“Hi, how are you today?” Before answering, let’s direct our attention for a moment to a matter that is all too often unaddressed, and as a result, left free to spread like rumors after prom night. A type of neglect and abuse that affects millions of U.S. citizens and the numbers are growing increasingly bleak. The atrocity of which people speak that continues to go unhindered is the misuse and abuse of the English language.
This issue pales in comparison to the genocide in the Sudan, and the nuclear proliferation race in the Middle East and Southeast Asia, however, there are some who would suggest that the findings from the U.S. census bureau that cites 12 percent of Americans (approx. 42 million) are illiterate deserves some attention.
Unfortunately, much like the effect of the “No Child Left Behind Act”, one cannot wave a magic wand over a news column and instantaneously solve the reading problems of America.
What can be done? Students should take the time to further themselves and possibly careers, and go over a seemingly insignificant grammatical faux pas that can potentially have an immense impact, especially during a job interview.
Chalk it up to manners, apathy, or good old fashioned American rebelliousness, but as a society has more or less adopted the mentality that if a line of communication is understandable, verbal or otherwise, then it is acceptable and not worth correcting.
The phrase “Where you at?” is inquiring about location and receiving the cold-shoulder silent-treatment combo means someone is sleeping on the couch tonight.
“One cannot not communicate” is a mantra embraced by those in the field of communication studies. It is a premise that essentially reinforces the idea that people exist as cognitive beings and as such, we are constantly inundated with external stimuli and messages verbal and nonverbal from encoders, the source of the message, and vice versa. The messages are broken down, or decoded, by a recipient and as a result, meaning is interpreted.

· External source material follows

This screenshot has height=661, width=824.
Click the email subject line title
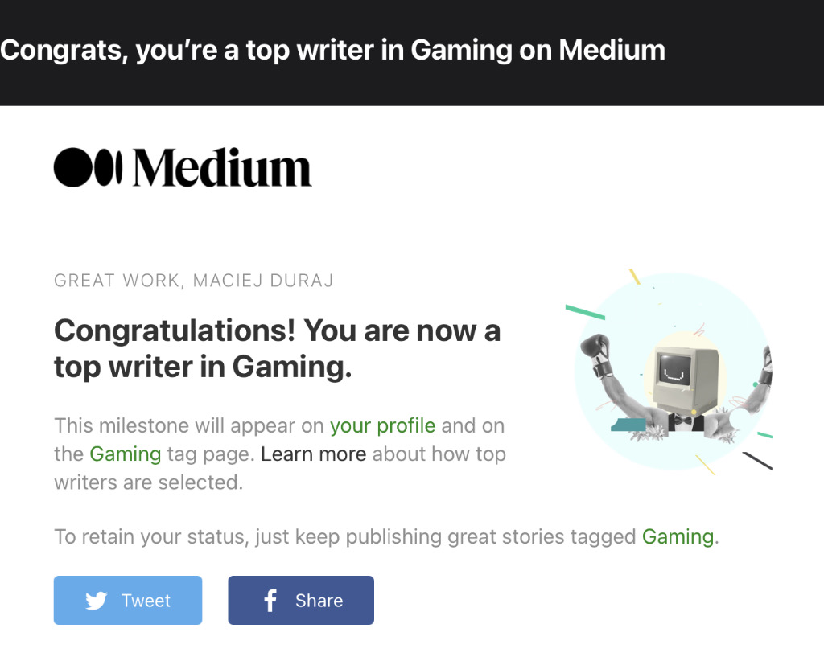click(333, 50)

Believe it or not, one’s command and execution of language speaks volumes about an individual. Take the two most recent U.S. Presidents for example. Both have opened themselves up to ridicule when giving unrehearsed, impromptu addresses. One has been characterized as a simpleton-southerner by the public, and the other, a snobby-senator. In both cases though, the color of their speech painted them as one type of person or another on that particular occasion.
The same goes for hopeful job candidates thumbing through copies of their résumés and portfolios as they eagerly await their turn in the hot seat to woo the interview panel. Making a favorable first impression is paramount when interviewing for a desired position.
The interview officially begins the moment one’s foot crosses the threshold into the room where the interview is to be conducted and is signaled with a simple salutation, “Hi, how are you today?” It’s a casual greeting that is usually met with the reply, “I’m good.” Sometimes the words can leave one’s mouths before one has a chance to think about what one is really saying. The usual pomp and circumstance ensues as handshakes are exchanged and the interview proceeds as would any other but there is a lingering question that remains to be answered: is “good” good enough? It may be more of an existential issue than previously thought of, but to avoid any unnecessary brain scrambling, the difference between “good” and “well” can be broken down to their parts of speech and what they reflect when used in a sentence.
According to the eleventh edition of The Concise Oxford English Dictionary, “good” is defined as an adjective that means “having the required qualities; of a high standard.” This definition often thought of in terms of skill as in “Jen is good at geoduck (pronounced gooey-duck) guzzling.” Adjectives describe nouns: Jen is skilled at putting down those suspiciously obscene looking mollusks.
“Well,” from the same publication, listed as an adverb referring to a condition of “prosperity or comfort” and again as an adjective with regard to being in good health or a state of “satisfaction” (i.e. “I am feeling well”). In this case, the verb in question is the act of existence, as in “to be.” Even as an adjective, when the question, presented as “How are you?”; “well” is meant to describe how one is feeling at that particular moment.
Semantics, schemantics right? Maybe. It is a very reasonable notion to think that language is more an evolving entity; fluid in it is flexible meanings, than a sedentary concrete object. Slang and colloquialisms are what give words a breath of life and display the variety of local color that exists across our nation. On the other hand, sometimes it is best to ere on the side of caution and go with a reply the occasion calls for especially in a formal setting such as a job interview.
If the time comes to volley back an answer to the first question of an interview and there is a sense of reservation when it comes to using “good” or “well,” why not just look back, smile, and say, “Fantastic!” Why not when getting an interview.